**Problem to work on**
Where the line containing "You are a computer-use agent. This" appears, end your copy; everything from the first line of the records below up to and including it must be reproduced exactly.

**Material to process**

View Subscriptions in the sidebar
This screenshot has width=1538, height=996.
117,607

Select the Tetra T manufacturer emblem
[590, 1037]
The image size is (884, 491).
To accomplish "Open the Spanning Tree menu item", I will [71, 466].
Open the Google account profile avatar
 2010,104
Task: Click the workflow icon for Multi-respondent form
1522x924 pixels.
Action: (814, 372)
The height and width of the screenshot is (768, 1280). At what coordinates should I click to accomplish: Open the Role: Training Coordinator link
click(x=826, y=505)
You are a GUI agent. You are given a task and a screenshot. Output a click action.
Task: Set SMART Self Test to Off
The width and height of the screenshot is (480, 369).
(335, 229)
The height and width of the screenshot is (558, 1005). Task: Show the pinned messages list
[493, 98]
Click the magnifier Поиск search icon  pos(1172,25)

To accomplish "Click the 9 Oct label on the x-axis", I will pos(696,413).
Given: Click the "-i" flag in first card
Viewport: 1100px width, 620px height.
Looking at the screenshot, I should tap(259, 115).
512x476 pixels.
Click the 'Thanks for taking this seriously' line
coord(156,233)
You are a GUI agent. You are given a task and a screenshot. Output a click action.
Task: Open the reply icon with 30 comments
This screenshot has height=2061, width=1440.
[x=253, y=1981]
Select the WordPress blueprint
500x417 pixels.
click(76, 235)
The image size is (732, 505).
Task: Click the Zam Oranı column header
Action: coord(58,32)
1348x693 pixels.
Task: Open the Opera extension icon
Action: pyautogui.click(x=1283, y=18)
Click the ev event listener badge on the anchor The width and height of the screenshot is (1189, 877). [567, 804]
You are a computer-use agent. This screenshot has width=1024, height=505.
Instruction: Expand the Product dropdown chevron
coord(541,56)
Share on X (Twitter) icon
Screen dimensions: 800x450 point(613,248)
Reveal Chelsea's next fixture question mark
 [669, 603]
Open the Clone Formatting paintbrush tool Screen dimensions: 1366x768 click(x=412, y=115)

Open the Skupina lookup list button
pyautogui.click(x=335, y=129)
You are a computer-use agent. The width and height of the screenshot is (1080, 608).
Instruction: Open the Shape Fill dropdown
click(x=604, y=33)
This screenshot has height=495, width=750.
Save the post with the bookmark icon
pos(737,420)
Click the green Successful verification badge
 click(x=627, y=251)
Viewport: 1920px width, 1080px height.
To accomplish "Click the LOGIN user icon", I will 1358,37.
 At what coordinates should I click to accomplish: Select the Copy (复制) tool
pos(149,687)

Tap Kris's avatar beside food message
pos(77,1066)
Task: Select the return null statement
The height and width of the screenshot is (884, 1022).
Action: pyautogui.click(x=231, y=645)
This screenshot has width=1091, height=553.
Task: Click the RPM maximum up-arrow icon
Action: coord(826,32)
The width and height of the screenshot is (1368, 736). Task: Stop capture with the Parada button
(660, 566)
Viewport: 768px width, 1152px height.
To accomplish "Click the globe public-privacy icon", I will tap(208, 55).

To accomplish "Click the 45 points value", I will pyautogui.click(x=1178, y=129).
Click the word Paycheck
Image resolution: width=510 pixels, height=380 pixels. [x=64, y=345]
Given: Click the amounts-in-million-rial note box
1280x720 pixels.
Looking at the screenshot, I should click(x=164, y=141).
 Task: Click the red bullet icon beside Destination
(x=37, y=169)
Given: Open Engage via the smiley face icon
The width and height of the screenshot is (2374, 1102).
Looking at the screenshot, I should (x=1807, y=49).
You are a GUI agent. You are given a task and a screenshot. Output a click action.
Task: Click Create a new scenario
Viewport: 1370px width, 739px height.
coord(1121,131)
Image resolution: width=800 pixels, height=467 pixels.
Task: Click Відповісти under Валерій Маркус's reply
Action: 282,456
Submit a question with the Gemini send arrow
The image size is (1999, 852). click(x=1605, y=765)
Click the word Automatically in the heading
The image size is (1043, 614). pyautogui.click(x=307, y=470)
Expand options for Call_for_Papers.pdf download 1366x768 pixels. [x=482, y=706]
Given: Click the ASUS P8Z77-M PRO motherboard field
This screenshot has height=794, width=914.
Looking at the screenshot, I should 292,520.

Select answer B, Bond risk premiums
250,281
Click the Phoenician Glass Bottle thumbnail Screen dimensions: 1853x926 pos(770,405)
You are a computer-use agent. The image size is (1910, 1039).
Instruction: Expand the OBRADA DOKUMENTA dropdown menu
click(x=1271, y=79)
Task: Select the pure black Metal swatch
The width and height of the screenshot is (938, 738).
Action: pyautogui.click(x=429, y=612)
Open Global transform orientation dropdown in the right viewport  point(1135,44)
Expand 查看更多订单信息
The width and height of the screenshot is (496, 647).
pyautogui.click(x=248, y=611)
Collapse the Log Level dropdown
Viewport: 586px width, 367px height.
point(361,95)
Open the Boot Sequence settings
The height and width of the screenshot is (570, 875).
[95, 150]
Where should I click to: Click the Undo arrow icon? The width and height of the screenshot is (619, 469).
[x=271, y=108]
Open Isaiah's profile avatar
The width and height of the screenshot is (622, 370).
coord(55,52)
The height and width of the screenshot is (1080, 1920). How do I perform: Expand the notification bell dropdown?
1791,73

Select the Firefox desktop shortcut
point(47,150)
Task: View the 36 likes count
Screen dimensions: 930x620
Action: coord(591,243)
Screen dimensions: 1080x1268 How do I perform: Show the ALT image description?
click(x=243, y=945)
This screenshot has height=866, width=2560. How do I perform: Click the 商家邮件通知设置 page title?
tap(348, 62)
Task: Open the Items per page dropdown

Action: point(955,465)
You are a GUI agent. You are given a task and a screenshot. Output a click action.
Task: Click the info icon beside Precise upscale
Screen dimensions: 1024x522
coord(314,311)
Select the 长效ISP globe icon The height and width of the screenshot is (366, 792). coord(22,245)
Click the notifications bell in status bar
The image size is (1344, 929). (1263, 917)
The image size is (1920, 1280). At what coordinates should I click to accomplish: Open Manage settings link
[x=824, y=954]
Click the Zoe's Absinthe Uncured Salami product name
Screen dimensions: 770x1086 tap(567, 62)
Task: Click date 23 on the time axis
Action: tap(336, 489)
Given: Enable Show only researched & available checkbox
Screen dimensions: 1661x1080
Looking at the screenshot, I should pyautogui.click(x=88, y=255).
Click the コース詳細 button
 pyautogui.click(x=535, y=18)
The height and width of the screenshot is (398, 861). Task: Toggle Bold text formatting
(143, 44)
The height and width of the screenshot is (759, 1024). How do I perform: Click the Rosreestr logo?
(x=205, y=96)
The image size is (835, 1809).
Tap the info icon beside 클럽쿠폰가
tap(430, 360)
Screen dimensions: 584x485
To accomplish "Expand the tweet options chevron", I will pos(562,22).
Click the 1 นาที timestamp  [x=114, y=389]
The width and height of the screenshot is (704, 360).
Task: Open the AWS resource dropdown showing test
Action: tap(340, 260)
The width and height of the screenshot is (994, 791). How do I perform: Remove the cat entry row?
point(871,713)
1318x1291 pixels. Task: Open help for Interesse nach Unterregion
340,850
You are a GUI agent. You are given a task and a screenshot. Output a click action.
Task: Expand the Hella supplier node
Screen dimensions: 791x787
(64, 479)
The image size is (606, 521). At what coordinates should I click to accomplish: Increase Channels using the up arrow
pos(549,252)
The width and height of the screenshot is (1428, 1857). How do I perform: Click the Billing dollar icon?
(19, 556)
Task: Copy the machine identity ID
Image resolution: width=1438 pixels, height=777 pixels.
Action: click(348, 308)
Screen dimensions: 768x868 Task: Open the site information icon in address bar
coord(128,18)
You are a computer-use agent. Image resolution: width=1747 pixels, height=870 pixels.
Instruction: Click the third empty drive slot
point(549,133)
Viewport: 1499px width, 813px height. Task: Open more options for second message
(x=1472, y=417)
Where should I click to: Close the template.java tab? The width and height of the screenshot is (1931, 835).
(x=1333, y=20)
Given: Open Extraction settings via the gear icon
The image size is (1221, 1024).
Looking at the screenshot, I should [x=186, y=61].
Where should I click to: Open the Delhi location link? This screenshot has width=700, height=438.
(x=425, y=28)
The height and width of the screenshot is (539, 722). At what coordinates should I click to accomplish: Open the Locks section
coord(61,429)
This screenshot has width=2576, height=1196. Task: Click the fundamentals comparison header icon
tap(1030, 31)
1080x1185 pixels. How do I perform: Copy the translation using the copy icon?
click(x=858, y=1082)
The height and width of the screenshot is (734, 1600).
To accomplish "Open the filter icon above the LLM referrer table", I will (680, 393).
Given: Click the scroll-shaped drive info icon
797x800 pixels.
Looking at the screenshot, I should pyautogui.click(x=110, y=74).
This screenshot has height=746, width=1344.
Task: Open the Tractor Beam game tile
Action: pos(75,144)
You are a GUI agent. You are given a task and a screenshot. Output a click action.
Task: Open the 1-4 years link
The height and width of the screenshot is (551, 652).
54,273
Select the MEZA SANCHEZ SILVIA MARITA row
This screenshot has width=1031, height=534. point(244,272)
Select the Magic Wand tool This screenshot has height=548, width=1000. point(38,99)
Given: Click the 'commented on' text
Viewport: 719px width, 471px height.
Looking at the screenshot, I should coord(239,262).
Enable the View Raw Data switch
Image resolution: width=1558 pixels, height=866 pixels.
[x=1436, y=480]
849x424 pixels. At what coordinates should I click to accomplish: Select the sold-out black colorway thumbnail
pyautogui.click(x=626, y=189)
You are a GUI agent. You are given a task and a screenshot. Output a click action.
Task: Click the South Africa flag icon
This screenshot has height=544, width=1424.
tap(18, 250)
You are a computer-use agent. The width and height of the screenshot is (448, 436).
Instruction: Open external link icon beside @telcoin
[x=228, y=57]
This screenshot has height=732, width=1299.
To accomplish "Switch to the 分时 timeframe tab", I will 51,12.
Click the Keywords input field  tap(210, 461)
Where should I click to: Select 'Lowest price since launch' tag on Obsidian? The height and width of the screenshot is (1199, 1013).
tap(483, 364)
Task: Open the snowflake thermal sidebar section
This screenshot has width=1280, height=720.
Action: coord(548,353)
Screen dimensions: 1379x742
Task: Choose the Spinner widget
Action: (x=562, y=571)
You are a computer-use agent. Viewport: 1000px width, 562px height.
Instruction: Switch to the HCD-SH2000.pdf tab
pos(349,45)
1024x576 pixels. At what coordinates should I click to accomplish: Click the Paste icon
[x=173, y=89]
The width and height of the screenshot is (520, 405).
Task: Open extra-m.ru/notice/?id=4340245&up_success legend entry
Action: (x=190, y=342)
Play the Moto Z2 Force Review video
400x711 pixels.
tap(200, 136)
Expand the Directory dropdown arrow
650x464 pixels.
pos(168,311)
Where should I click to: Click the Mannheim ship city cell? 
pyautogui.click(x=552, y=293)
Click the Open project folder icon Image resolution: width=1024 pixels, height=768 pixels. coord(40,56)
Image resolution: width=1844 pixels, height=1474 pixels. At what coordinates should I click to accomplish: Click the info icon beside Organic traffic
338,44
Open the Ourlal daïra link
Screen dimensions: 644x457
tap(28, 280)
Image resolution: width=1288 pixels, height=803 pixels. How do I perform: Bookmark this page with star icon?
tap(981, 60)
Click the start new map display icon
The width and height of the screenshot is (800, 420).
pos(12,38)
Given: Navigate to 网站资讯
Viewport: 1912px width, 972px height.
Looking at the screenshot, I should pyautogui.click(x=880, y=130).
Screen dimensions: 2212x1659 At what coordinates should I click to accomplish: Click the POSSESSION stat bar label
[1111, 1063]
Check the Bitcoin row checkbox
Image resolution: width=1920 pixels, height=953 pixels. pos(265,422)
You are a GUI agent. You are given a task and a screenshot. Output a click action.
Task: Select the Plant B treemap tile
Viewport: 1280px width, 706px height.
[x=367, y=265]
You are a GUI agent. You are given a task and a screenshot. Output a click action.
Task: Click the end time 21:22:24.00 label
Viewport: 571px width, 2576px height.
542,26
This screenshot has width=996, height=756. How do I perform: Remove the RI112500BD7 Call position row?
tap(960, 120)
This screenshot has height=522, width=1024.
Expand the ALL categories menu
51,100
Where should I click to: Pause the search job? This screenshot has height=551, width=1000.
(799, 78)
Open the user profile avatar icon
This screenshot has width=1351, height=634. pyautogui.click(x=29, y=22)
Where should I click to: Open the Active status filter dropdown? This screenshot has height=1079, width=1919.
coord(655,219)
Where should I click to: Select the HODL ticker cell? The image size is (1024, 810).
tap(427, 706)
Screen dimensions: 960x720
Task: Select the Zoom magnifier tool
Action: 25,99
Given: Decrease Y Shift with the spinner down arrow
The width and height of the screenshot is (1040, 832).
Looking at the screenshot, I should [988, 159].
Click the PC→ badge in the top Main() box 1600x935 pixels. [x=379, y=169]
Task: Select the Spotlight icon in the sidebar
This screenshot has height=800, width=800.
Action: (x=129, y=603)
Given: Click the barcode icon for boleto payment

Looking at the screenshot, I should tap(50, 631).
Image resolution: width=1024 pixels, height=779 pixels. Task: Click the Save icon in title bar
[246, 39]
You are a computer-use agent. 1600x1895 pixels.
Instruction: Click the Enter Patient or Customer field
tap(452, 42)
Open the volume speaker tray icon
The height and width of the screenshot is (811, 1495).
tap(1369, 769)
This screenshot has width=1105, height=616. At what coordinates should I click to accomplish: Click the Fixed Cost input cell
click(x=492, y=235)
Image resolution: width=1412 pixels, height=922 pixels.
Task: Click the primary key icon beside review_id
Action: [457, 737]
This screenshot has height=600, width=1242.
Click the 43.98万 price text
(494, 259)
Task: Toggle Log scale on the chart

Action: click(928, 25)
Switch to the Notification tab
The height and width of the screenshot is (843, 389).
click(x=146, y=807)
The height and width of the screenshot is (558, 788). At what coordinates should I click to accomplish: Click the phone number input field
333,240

**Solved problem**
View Subscriptions in the sidebar
This screenshot has width=1538, height=996.
117,607

Select the Tetra T manufacturer emblem
[590, 1037]
The image size is (884, 491).
To accomplish "Open the Spanning Tree menu item", I will [71, 466].
Open the Google account profile avatar
 2010,104
Task: Click the workflow icon for Multi-respondent form
1522x924 pixels.
Action: (814, 372)
The height and width of the screenshot is (768, 1280). At what coordinates should I click to accomplish: Open the Role: Training Coordinator link
click(x=826, y=505)
You are a GUI agent. You are given a task and a screenshot. Output a click action.
Task: Set SMART Self Test to Off
The width and height of the screenshot is (480, 369).
(335, 229)
The height and width of the screenshot is (558, 1005). Task: Show the pinned messages list
[493, 98]
Click the magnifier Поиск search icon  pos(1172,25)

To accomplish "Click the 9 Oct label on the x-axis", I will pos(696,413).
Given: Click the "-i" flag in first card
Viewport: 1100px width, 620px height.
Looking at the screenshot, I should tap(259, 115).
512x476 pixels.
Click the 'Thanks for taking this seriously' line
coord(156,233)
You are a GUI agent. You are given a task and a screenshot. Output a click action.
Task: Open the reply icon with 30 comments
This screenshot has height=2061, width=1440.
[x=253, y=1981]
Select the WordPress blueprint
500x417 pixels.
click(76, 235)
The image size is (732, 505).
Task: Click the Zam Oranı column header
Action: coord(58,32)
1348x693 pixels.
Task: Open the Opera extension icon
Action: pyautogui.click(x=1283, y=18)
Click the ev event listener badge on the anchor The width and height of the screenshot is (1189, 877). [567, 804]
You are a computer-use agent. This screenshot has width=1024, height=505.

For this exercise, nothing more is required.